Il tentativo di truffa, perché questa volta il raggiro non è andato a buon fine, è iniziato con una telefonata come questa. Vittima, per l’ennesima volta, un anziano.
È successo nella mattinata di giovedì 30 marzo, in città, in via Gorizia. Il truffatore, con modi particolarmente garbati, ha telefonato a casa dell’uomo, un pensionato di 76 anni, fingendosi un avvocato.
Il malvivente ha raccontato all’anziano che la figlia, poco prima, era rimasta coinvolta in un grave incidente stradale, in realtà mai avvenuto, e che servivano subito dei soldi, in tutto 4.800 euro in contanti o gioielli, per sostenere tutte le spese necessarie a pagare una cauzione (che in Italia non esiste), così da evitare di far finire la figlia in carcere.
Quando il pensionato si è accorto di essere stato raggirato ha dato l’allarme e così il raggiro è fallito.

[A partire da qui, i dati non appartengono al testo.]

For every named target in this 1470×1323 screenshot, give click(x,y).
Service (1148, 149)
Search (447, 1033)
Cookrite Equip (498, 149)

Il truffatore, anziché mandare il complice a bussare alla porta del settantaseienne per intascare la somma di denaro richiesta, si è dato alla fuga.
Sono in corso indagini da parte dei carabinieri. Alcuni elementi utili alle indagini potrebbero arrivare dalle immagini delle telecamere di videosorveglianza installate nella zona.
Le forze dell’ordine raccomandano ai cittadini, a fronte di un continuo aumento delle truffe nei confronti degli anziani, di prestare sempre la massima attenzione nel caso in cui vengano contattati da persone sospette.
Mai firmare, inoltre, documenti o contratti. Quando si presenta un tecnico alla porta è importante chiedere sempre di esibire il tesserino e verificare con l’azienda la sua identità. In caso di dubbi chiamare il numero 112.